Renee Dong presents at the International
Conference on Multilingualism!
Tuesday, October 29, 2013
PhD student Zhiyin Renee Dong presented her
dissertation research at the International Conference on
Multilingualism: Linguistic Challenges and Neurocognitive Mechanisms,
held at McGill University Oct 24-25, 2013. Her poster presentation is
titled "Processing of past tense and filler-gap dependencies by
Chinese second language learners of English" and presents the
results of her brain activity studies of Chinese 2nd language
learners. Her finding is that 2nd language learners can achieve
native-like performance only for constructions involving "overt"
morphophonological signals.
Jane Chandlee and Adam Jardine present at
NECPHON 7!
Monday, October 28, 2013
PhD candidate Jane Chandlee and PhD student Adam
Jardine presented their research at the 7th Northeast Computational
Phonology meeting at MIT in Boston, MA on October 26. Jane's talk was
titled "Strictly Local Phonological Processes" and Adam's
was titled "Computationally, tone is different."

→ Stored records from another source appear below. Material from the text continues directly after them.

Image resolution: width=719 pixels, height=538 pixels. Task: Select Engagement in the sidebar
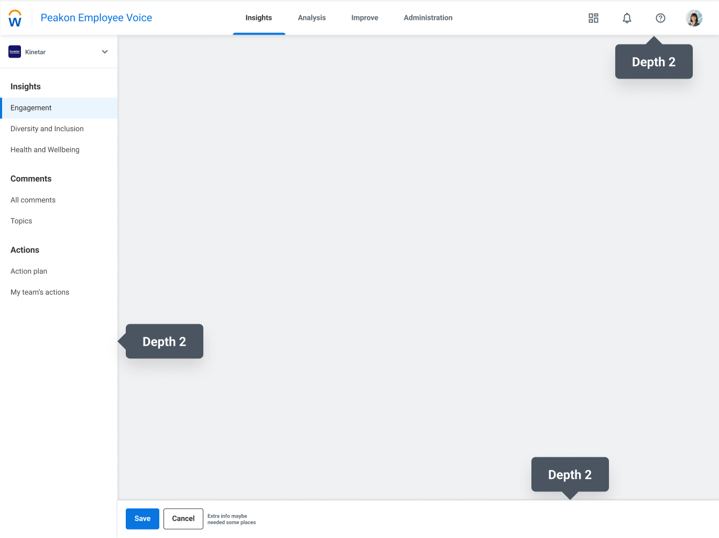pos(31,108)
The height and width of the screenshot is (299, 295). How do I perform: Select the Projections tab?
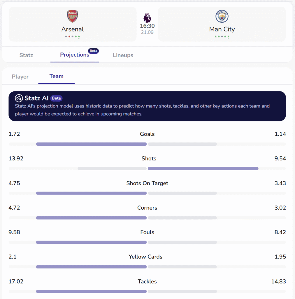point(75,55)
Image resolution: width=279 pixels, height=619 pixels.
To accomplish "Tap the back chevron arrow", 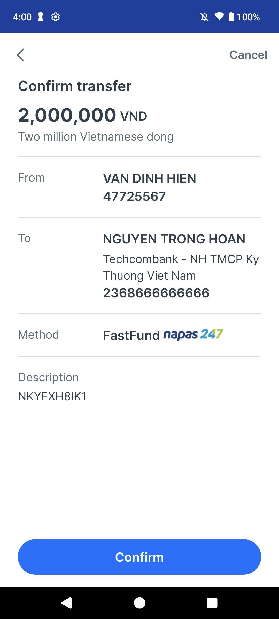I will 20,55.
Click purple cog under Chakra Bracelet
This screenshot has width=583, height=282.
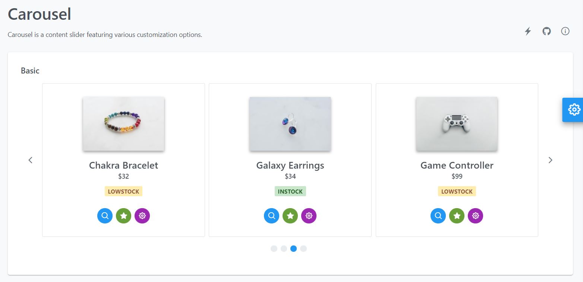[x=142, y=216]
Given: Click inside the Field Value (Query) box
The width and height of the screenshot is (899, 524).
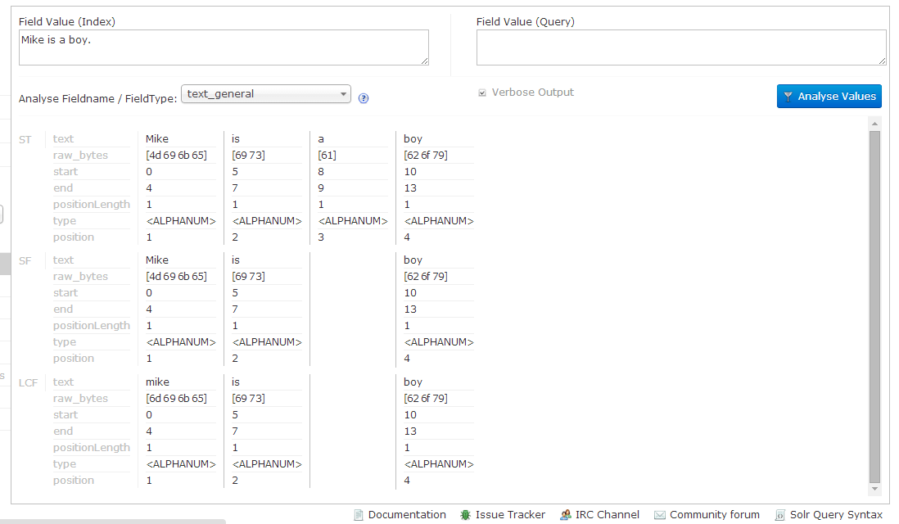Looking at the screenshot, I should (681, 47).
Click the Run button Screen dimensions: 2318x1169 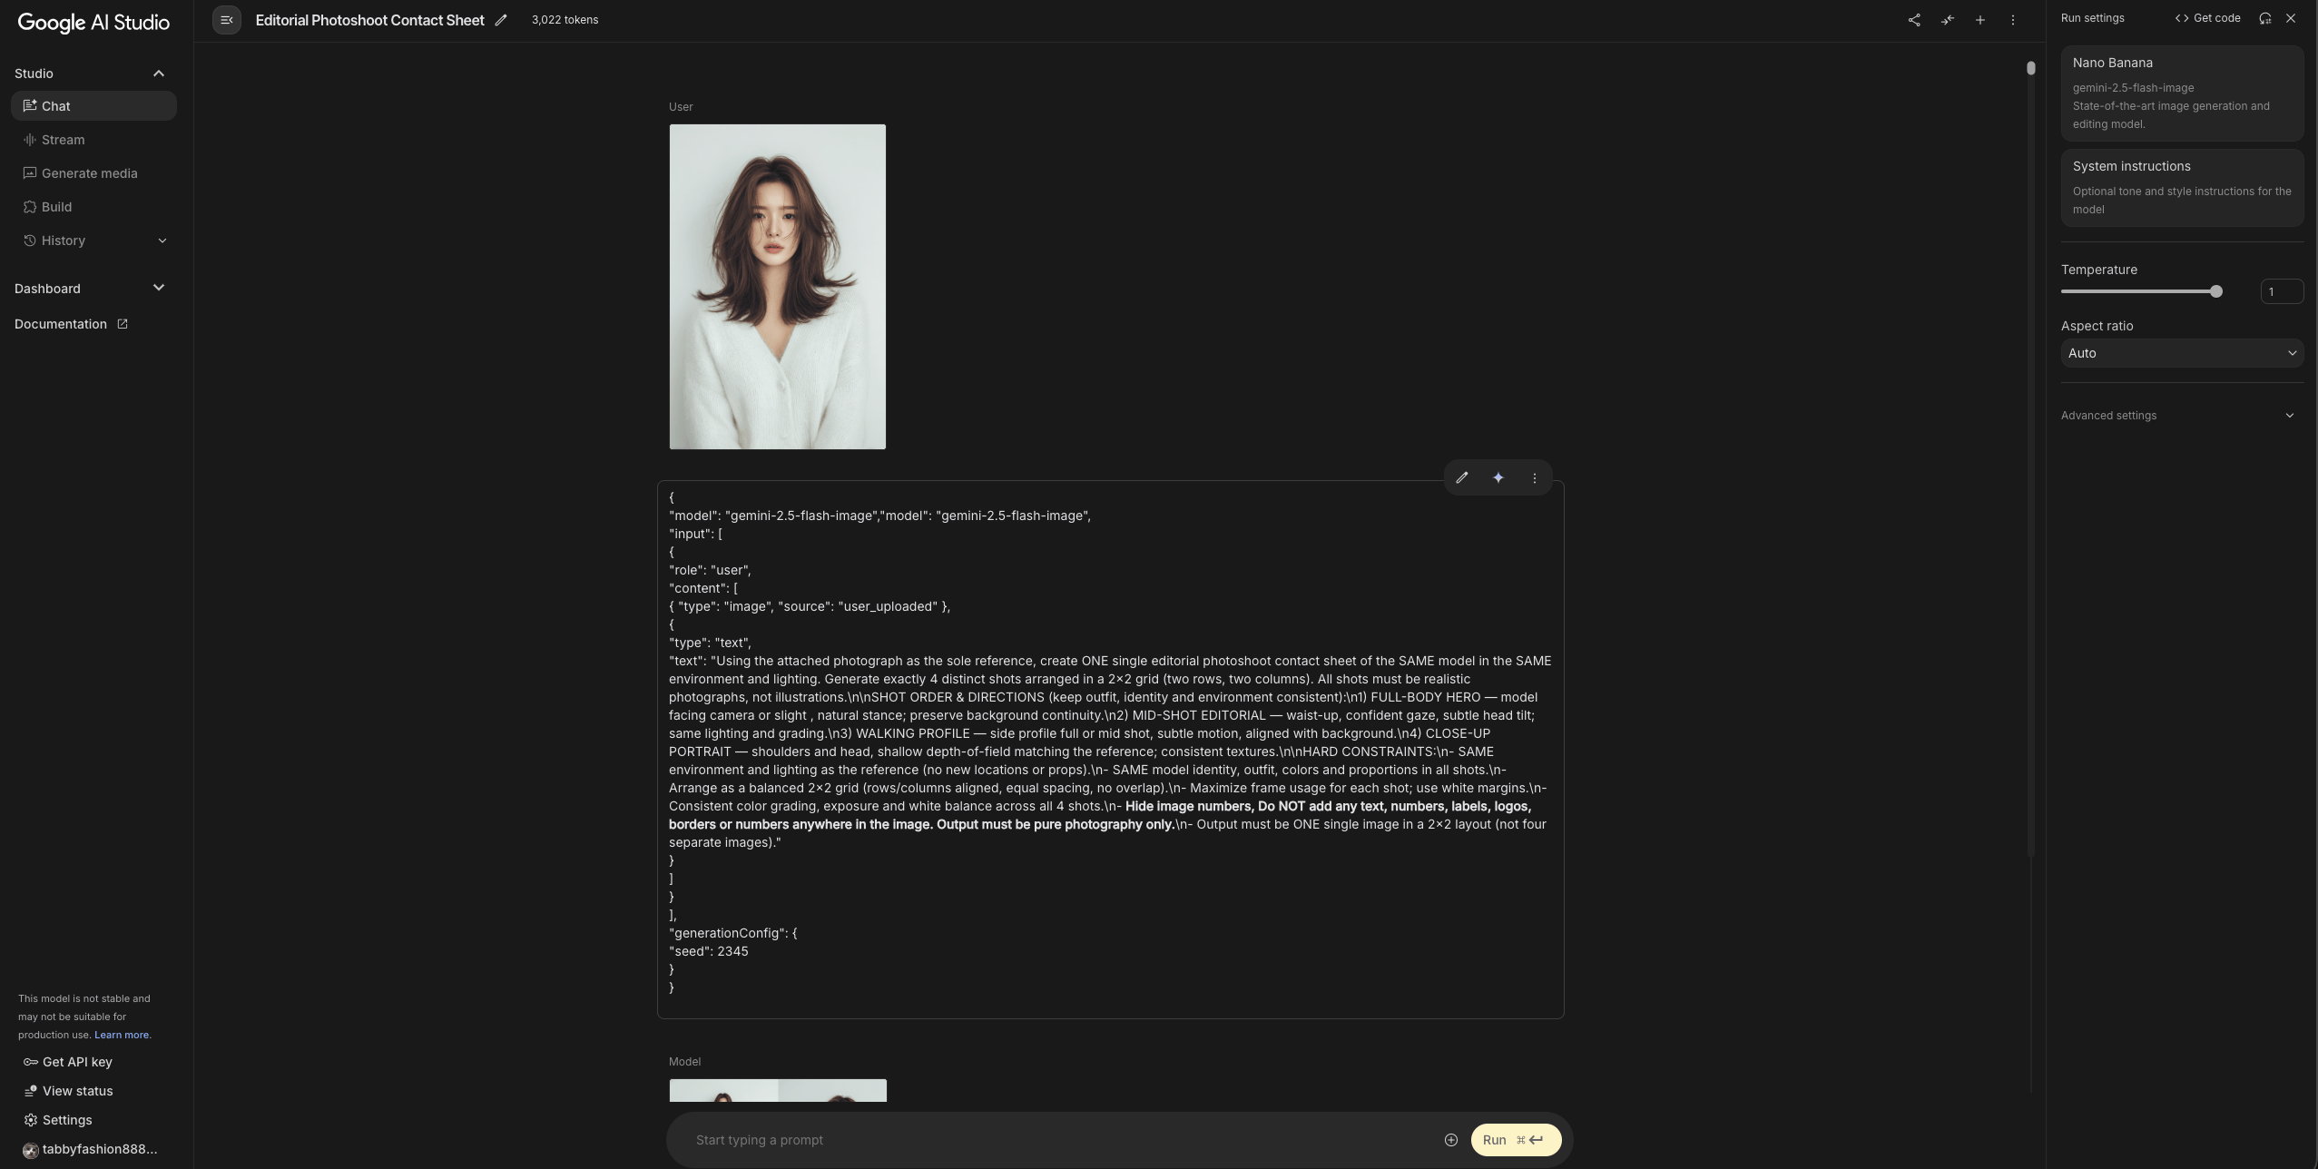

Amanda Payne presents at NELS 44!
Sunday, October 20, 2013
PhD student Amanda Payne presented her research at
NELS 44, which was held at UConn from October 18-20. Her poster was
titled "Restricting Phonology: Dissimilation as a Subsequential
Process."
Lan Kim presents at Japanese/Korean
Linguistics 23!
Tuesday, October 15, 2013
PhD candidate Lan Kim presented her research at
Japanese/Korean Linguistics 23, which was held at MIT in Boston, MA
from October 11-13. Her talk was titled "Suffer as not-at-issue
meaning: evidence from affected experiencer constructions in Korean."
Lan Kim and Satoshi Tomioka present at
WAFL 9!
Monday, August 26, 2013
PhD candidate Lan Kim and Professor Satoshi
Tomioka presented their research at The 9th Workshop on Altaic Formal
Linguistics (WAFL9), which was held at August 23-25, 2013 at Cornell
University. The title of their talk was "Decomposing the
Give-type Benefactives in Korean and Japanese."
Welcome Students!
Friday, August 23, 2013
The department of Linguistics and Cognitive
Science is growing!
We welcome 27 new undergraduate majors in
Cognitive Science and 4 new undergradute majors in Linguistics. This
brings the total number of undergraduates served by our department to
212.
We also welcome 10 new MA students in Linguistics
and Cognitive Science and 7 new students in the Phd program in
Linguistics, bringing the total number of graduate students to 42.
Welcome everyone!
Linguistics identified as one 4 top areas
at UD by an international survey!
Thursday, May 16, 2013
The University of Delaware is among the world’s
top institutions in four subjects, including Linguistics, of the 30
subjects featured in this year’s QS World University Rankings by
Subject (http://www.topuniversities.com/subject-rankings).
Read the UDaily article
here:http://www.udel.edu/udaily/2013/may/qs-world-rankings-051013.html
Information for Convocation 2013
Monday, April 29, 2013
Convocation is the smaller ceremony where students
are individually recognized by their college or department and each
graduating student walks across the stage to receive his/her
graduation certificate ~ the diplomas are mailed to the student
approximately six weeks after all course work is completed.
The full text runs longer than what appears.